▸ SOURCE INFORMATION:
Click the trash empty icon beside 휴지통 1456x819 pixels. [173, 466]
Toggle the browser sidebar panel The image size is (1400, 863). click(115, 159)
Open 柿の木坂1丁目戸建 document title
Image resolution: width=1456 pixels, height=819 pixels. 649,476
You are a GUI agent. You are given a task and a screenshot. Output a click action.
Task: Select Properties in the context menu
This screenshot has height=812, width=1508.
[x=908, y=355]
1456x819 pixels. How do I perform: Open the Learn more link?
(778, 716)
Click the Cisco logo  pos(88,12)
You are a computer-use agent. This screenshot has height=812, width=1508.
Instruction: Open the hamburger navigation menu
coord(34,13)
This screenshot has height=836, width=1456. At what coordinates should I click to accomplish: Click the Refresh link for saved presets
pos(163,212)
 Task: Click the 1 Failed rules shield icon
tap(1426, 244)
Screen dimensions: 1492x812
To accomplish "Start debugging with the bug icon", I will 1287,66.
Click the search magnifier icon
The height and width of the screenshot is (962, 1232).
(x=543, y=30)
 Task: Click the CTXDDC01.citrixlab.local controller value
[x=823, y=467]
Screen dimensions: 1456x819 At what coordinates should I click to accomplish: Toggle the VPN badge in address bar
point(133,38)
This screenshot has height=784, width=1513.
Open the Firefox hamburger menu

▸ WHAT TO WORK ON: Copy the lines above exactly, beginning at the line that has "Task: Click the CTXDDC01.citrixlab.local" and stopping after the line that has "This screenshot has height=784, width=1513.", and omit the rest.

▸ SOLUTION TO THIS PROBLEM:
 Task: Click the CTXDDC01.citrixlab.local controller value
[x=823, y=467]
Screen dimensions: 1456x819 At what coordinates should I click to accomplish: Toggle the VPN badge in address bar
point(133,38)
This screenshot has height=784, width=1513.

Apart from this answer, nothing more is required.